Die Folgen des Hurrikans Maria sind in der Hauptstadt längst nicht mehr sichtbar. Anders im Rest der Insel. Wir besuchen zum Beispiel den Badeort Boquerón im Südwesten, der vom Hurrikan heftig getroffen wurde. Noch immer ragen zerstörte Stege ins Wasser; an einer Brücke wird gebaut. An der Mole hängt ein Schild mit den Namen der rund zwei Dutzend umgekommenen Fischer. Die Ufermeile wurde jedoch bereits neu gestaltet – mit Sonnendecks und Bänken aus massivem Beton, die auch der stärkste Sturm nicht aus den Angeln hebt.
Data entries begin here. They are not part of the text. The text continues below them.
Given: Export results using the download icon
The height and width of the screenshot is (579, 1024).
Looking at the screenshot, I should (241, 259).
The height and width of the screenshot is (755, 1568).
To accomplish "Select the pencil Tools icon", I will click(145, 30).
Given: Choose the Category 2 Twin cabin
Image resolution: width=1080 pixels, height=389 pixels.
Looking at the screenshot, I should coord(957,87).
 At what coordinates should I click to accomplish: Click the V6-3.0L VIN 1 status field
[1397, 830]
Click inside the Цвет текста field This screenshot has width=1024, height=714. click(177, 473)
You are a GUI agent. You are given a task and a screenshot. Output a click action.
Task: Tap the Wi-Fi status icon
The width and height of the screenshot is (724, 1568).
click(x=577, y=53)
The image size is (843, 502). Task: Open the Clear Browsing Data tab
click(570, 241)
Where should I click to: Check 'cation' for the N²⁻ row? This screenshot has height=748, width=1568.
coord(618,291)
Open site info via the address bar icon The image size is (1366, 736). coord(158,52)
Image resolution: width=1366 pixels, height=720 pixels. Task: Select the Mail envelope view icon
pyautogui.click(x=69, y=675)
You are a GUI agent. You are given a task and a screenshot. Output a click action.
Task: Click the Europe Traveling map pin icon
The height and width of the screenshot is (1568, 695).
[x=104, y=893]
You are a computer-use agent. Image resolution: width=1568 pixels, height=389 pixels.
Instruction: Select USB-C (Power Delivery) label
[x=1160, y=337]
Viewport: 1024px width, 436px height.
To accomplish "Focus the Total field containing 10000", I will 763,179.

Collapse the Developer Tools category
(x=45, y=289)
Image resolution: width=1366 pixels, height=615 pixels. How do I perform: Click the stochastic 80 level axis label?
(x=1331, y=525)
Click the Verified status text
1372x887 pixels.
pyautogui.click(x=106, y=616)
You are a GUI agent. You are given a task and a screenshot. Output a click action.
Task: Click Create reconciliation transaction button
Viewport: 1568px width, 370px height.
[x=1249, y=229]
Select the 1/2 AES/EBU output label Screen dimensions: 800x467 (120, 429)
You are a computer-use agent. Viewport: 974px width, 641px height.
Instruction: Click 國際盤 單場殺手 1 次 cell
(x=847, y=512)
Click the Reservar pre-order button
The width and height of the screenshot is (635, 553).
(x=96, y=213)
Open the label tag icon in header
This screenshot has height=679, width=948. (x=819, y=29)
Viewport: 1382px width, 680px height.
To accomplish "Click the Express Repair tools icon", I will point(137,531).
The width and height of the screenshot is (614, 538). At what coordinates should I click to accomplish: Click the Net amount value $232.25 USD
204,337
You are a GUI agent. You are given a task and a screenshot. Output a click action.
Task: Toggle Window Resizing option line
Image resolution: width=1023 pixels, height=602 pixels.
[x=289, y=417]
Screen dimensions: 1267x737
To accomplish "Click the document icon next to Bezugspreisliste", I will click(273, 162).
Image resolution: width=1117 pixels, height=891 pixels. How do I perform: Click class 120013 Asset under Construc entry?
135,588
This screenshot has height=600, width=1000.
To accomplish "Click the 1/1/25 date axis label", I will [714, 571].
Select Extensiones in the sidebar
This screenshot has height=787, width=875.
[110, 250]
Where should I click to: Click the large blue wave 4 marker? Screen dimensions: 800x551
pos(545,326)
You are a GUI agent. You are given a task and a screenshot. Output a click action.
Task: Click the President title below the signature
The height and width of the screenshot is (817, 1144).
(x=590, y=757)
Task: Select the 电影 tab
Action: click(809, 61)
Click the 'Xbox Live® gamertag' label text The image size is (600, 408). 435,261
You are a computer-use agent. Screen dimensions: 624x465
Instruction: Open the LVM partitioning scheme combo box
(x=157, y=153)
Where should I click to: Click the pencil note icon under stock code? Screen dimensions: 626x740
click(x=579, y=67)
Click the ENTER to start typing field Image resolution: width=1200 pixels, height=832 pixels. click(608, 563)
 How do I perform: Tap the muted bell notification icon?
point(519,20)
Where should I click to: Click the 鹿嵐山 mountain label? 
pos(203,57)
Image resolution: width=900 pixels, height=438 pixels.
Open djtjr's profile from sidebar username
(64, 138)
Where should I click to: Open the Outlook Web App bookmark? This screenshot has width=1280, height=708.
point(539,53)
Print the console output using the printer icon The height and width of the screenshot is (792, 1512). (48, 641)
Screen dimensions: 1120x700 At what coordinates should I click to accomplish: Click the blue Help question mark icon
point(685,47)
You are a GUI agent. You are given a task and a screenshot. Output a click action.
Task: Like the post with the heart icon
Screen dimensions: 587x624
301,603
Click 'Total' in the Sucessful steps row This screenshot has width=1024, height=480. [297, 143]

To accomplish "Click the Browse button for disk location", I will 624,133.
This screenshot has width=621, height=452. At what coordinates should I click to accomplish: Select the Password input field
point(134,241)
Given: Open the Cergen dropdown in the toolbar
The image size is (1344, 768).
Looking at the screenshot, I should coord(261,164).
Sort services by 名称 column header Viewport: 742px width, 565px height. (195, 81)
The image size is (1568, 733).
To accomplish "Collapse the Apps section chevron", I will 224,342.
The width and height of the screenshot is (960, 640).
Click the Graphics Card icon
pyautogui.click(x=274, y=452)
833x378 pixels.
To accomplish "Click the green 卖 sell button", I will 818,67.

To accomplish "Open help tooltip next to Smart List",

Im Inland begegnen wir den Folgen des Hurrikans vor allem in Gestalt von Schlaglöchern und fehlenden Straßenschildern. Das sollte aber nicht von einer Fahrt auf der „ruta panorámica" abhalten. Die Panorama-Strecke macht ihrem Namen alle Ehre. Sie windet sich durch die zentralen Berglandschaften, deren Gipfel bis 1.300 Meter in die Höhe ragen. Wir fahren durch nebligen Urwald mit Wasserfällen und baumhohen Farnen, durch verschlafene Dörfer und Plantagen mit Kaffee, Bananen oder Zitrusfrüchten. Immer wieder gibt es kilometerweite Ausblicke bis hin zum Meer, manchmal sogar auf Nord- und Südküste zugleich. Während ausländische Touristen die Strände vorziehen, lieben die Einheimischen das Inselinnere aufgrund des vergleichsweise „kühlen" subtropischen Gebirgsklimas. Nachts braucht man hier jedenfalls keine Klimaanlage. Umso lauter schallt das ohrenbetäubende Quaken der kleinen, braunen Cocquí-Frösche. Sie gelten als die lautesten Amphibien der Welt und sind das Maskottchen von Puerto Rico.